___ Data extract

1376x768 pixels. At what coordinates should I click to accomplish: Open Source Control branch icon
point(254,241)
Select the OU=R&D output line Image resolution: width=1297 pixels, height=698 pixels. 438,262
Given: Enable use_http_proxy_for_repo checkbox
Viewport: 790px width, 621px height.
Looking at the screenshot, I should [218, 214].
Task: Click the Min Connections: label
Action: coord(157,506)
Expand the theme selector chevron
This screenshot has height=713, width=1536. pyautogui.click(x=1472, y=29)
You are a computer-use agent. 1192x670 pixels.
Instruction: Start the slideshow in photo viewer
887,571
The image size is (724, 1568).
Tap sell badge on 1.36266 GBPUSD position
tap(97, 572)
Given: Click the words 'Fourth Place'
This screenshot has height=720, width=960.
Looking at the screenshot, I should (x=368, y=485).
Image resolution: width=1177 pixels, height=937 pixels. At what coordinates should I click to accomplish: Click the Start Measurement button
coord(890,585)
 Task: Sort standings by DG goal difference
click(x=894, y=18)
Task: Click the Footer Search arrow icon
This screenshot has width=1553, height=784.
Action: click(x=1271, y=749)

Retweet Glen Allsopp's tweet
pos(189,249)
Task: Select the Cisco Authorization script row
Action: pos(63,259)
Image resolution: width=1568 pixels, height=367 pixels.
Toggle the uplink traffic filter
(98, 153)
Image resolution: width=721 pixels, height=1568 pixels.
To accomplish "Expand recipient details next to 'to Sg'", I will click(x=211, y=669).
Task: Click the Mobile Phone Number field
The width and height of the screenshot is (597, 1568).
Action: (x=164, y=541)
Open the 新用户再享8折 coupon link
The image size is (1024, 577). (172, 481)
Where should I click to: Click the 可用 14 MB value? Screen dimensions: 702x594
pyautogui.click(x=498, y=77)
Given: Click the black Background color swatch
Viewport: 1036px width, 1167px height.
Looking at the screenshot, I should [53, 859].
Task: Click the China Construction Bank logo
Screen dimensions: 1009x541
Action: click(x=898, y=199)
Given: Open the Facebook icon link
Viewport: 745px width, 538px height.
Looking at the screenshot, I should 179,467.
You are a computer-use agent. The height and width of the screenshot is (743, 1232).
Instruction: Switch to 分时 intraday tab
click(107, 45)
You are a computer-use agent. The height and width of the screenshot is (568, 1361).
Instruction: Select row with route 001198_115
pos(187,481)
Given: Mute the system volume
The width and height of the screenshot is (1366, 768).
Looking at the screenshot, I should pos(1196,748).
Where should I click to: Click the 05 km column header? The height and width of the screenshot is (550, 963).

______

_Your objective_.
Reproduce, exactly and in full, the lines from the one that contains "Given: Open the Facebook icon link" to the end of the material.

_Output for this task_.
Given: Open the Facebook icon link
Viewport: 745px width, 538px height.
Looking at the screenshot, I should 179,467.
You are a computer-use agent. The height and width of the screenshot is (743, 1232).
Instruction: Switch to 分时 intraday tab
click(107, 45)
You are a computer-use agent. The height and width of the screenshot is (568, 1361).
Instruction: Select row with route 001198_115
pos(187,481)
Given: Mute the system volume
The width and height of the screenshot is (1366, 768).
Looking at the screenshot, I should pos(1196,748).
Where should I click to: Click the 05 km column header? The height and width of the screenshot is (550, 963).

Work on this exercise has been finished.